Rows for pointing at text and elements:
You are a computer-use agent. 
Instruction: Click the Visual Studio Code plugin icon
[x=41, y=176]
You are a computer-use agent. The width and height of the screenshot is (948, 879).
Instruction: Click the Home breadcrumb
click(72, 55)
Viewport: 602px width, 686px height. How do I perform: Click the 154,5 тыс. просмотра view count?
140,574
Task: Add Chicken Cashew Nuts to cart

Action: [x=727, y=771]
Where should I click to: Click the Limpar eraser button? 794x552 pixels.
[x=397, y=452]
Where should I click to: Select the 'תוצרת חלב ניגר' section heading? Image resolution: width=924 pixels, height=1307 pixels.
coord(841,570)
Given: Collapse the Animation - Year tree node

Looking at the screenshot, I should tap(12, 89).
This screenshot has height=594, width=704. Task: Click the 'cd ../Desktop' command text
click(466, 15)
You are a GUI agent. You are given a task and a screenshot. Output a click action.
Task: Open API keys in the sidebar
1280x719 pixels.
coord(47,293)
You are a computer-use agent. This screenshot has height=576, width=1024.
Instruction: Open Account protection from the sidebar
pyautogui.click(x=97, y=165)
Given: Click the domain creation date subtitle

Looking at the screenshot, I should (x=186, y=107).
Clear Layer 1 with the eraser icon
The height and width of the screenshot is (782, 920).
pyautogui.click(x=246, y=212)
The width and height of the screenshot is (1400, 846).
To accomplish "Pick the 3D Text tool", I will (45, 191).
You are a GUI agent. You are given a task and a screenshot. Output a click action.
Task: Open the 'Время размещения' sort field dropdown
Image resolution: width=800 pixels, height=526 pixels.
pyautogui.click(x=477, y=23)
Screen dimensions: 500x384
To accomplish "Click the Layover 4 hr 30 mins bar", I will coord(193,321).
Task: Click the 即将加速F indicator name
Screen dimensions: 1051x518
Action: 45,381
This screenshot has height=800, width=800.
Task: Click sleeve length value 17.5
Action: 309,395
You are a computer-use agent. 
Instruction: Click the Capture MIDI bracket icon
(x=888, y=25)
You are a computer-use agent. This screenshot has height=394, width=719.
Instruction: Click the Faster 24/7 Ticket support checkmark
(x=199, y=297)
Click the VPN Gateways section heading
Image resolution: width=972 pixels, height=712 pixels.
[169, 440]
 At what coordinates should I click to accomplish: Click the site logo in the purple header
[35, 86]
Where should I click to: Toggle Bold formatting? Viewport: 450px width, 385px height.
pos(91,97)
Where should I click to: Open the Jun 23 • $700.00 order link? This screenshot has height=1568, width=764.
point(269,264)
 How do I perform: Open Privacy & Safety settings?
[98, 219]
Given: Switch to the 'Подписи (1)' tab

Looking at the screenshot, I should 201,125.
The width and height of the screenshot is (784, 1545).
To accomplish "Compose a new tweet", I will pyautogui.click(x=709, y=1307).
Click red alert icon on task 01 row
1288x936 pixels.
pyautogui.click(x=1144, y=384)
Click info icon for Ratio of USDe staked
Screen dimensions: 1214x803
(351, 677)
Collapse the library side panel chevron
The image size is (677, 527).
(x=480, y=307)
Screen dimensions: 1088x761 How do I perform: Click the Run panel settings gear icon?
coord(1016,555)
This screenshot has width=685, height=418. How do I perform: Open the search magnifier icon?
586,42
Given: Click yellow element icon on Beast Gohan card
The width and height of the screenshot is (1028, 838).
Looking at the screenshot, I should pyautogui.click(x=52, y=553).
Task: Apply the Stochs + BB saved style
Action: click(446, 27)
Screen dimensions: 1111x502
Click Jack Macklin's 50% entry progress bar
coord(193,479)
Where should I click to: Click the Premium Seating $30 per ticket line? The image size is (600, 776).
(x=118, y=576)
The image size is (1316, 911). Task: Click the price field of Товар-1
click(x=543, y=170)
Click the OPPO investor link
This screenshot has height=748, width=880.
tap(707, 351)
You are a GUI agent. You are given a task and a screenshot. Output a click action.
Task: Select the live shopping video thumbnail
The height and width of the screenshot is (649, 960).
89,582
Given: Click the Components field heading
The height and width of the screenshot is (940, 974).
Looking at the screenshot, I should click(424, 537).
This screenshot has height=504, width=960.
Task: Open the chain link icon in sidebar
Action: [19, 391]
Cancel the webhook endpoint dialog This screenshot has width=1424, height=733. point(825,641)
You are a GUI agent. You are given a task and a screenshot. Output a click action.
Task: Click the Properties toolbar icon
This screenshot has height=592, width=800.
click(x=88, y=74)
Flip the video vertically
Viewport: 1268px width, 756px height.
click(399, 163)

▶ Given request:
Pull out each line in the rows above that contains the string "resolution", matching upper and lower case exactly.

▶ Output of the task:
Where should I click to: Select the 'תוצרת חלב ניגר' section heading? Image resolution: width=924 pixels, height=1307 pixels.
Image resolution: width=800 pixels, height=526 pixels.
Image resolution: width=972 pixels, height=712 pixels.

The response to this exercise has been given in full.